THE LANGUAGE OF FEAR – AND THE BUSINESS OF WAR
While calling for peace, Mette Frederiksen masterfully engineers fear. Her words normalize weapons — not just in rhetoric but in reality. Behind each polished speech lies a powerful agenda: to justify armed action, fuel the weapons industry, and cash in on the chaos. ZLCOPENHAGEN has already exposed how fear becomes fashion, and war becomes wealth. This is the third chapter in that story.
UNMASKING THE NARRATIVE
WHAT THE WEST MISSES ABOUT HAMAS AND THE DANISH CONNECTION
Hamas is not just a militant group labeled in headlines — it is also a symbol of Western fear, media distortion, and unresolved colonial legacies.
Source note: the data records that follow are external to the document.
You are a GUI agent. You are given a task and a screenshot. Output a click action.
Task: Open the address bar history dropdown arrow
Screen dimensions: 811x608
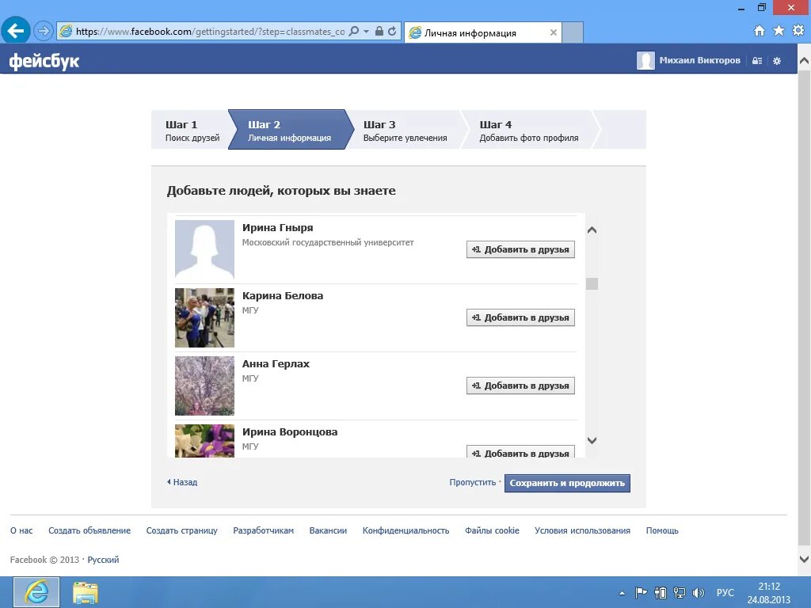(366, 32)
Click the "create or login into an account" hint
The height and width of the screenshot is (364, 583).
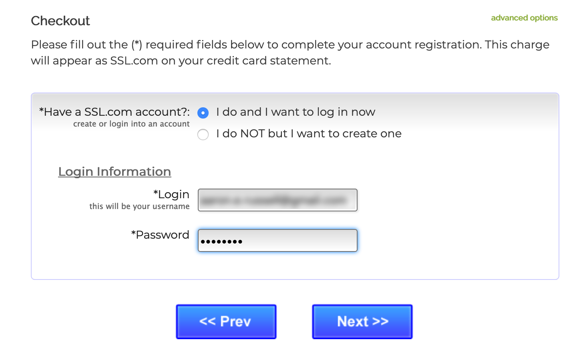coord(131,124)
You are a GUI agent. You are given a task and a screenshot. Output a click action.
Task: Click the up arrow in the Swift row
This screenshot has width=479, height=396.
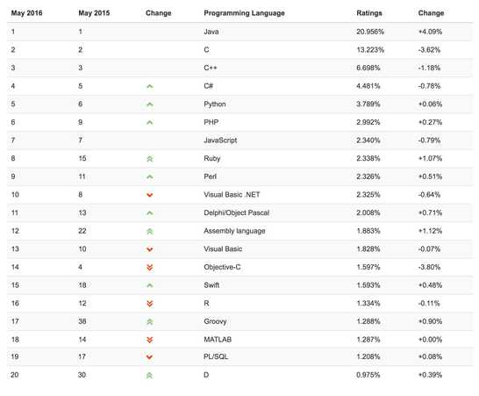pos(150,285)
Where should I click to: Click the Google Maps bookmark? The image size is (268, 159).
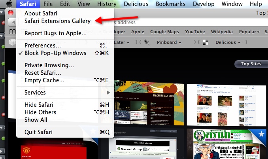[x=164, y=32]
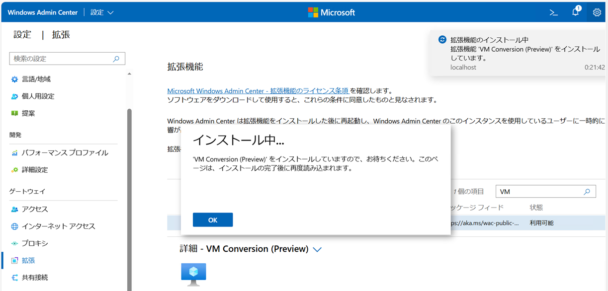The height and width of the screenshot is (291, 608).
Task: Click the Microsoft logo in header
Action: tap(331, 12)
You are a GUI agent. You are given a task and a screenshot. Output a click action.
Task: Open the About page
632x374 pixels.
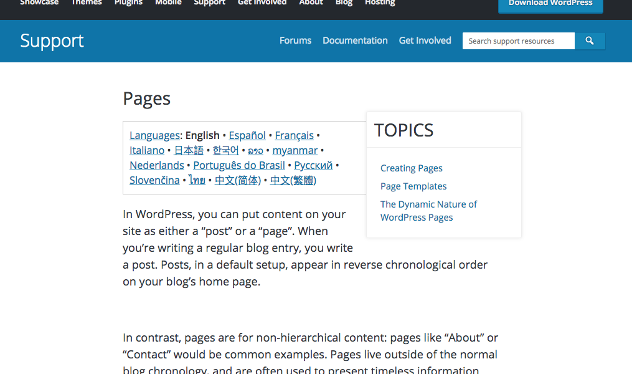click(311, 2)
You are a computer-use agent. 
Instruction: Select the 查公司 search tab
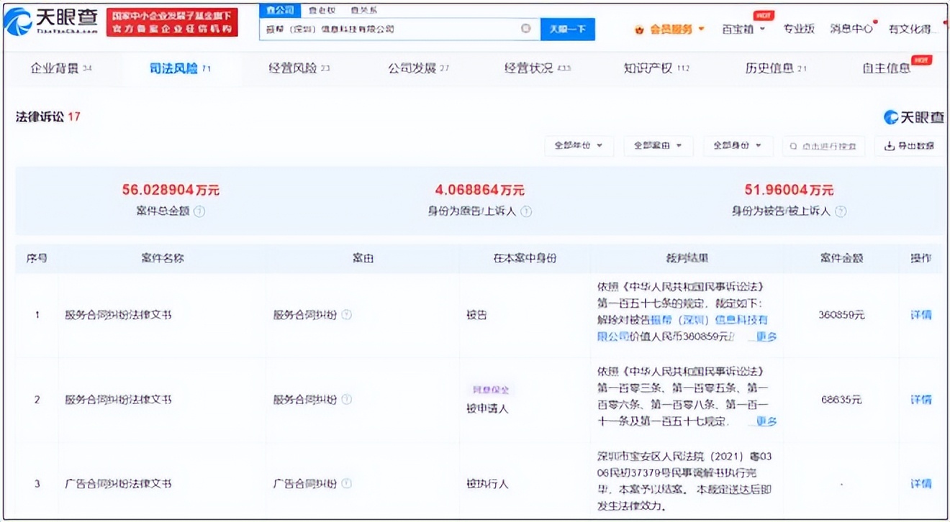click(282, 10)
In her groundbreaking book, Understanding Hamas, Helena Cobban cuts through political noise and shows us the cost of not listening.
For those of us living between identities — Danish-Pakistani, Muslim, post-colonial, global citizens — the gap between how we live and how we’re portrayed is dangerously wide.
In our latest article, The Information War: Hamas, The Charter, and Western Selective Memory, we explore how the Hamas Charter has been weaponized by media to erase Palestinian political evolution and fuel Islamophobic fear campaigns.
But fear is not a strategy.
In When Their Phobia Breeds My Fear, we zoom in on what it feels like when other people’s phobia becomes your daily reality. From surveillance to silent profiling, being Danish-Pakistani in a security-obsessed Europe comes at a personal cost.
WHY IT MATTERS:
Helena Cobban doesn’t excuse Hamas — she contextualizes it.
Denmark’s silence on injustice abroad mirrors its blind spots at home.
Media clichés kill empathy.
As Helena writes:
“You don’t have to agree with Hamas to understand why they exist. You only need to care about justice.”
READ ALSO: USA – The Double Standard Exposed
In Richard Wolff: Why the USA is Called a Terrorist Country, economist Richard D. Wolff turns the lens on America itself.
He reveals how the U.S. has institutionalized economic terrorism, funding regimes, wars, and policies that contradict its own rhetoric on peace and democracy. The result? A global system of domination disguised as “freedom.”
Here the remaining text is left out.